• [Description of the task]:
Write out every one of the items below word for word, omitting the pictures.

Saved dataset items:
- - -

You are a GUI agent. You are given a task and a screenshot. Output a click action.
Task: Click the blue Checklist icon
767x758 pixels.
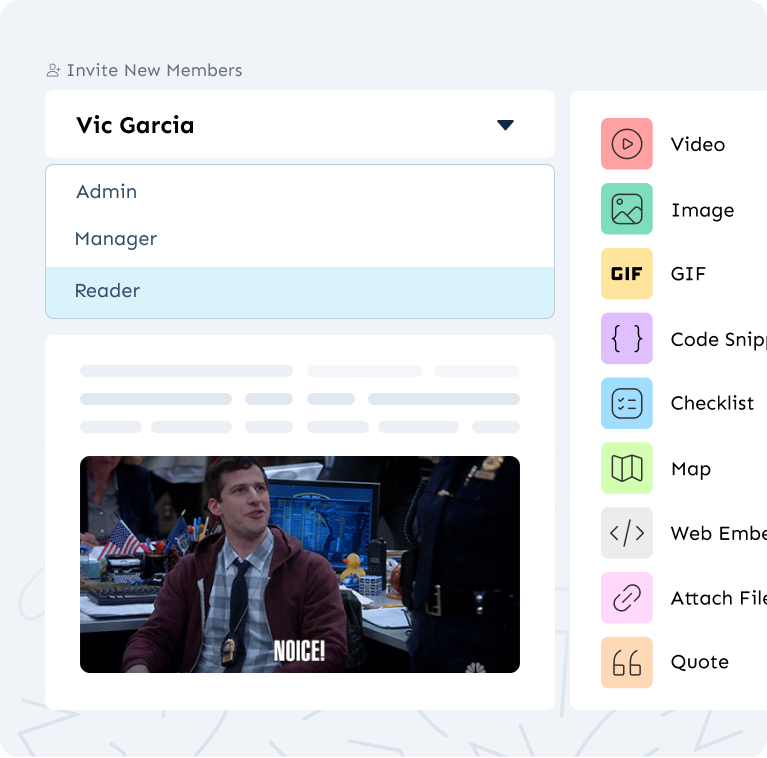point(626,404)
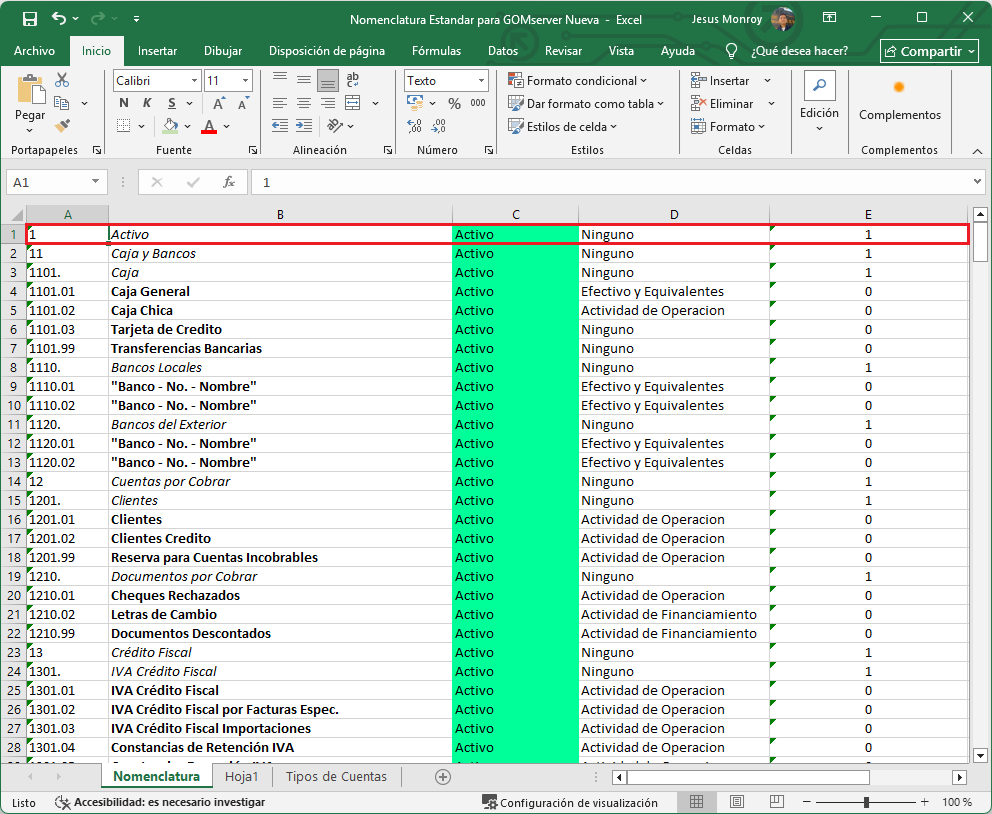Toggle underline with the S button

[171, 102]
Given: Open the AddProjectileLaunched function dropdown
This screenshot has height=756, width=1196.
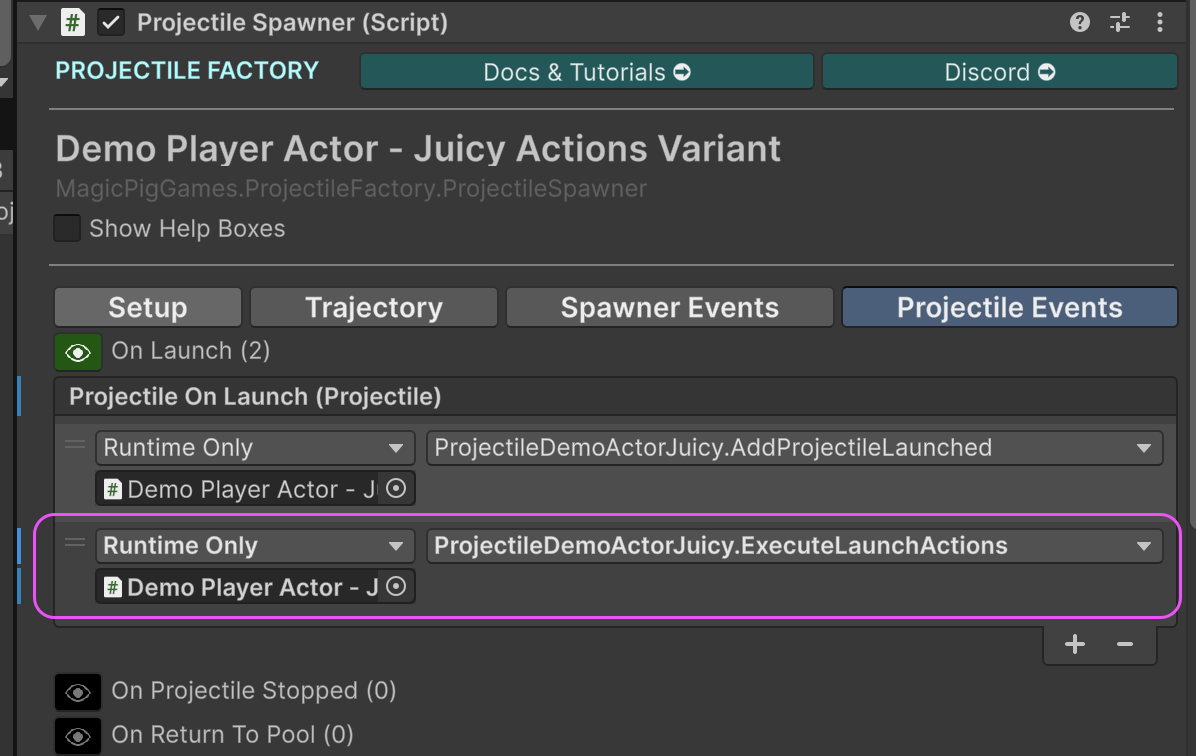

- - -

• [The response]:
You are a GUI agent. You are given a task and a screenshot. Output a click action.
Task: Click the blue Checklist icon
767x758 pixels.
point(626,404)
Toggle underline with the S button

[171, 102]
Given: Open the AddProjectileLaunched function dropdown
This screenshot has height=756, width=1196.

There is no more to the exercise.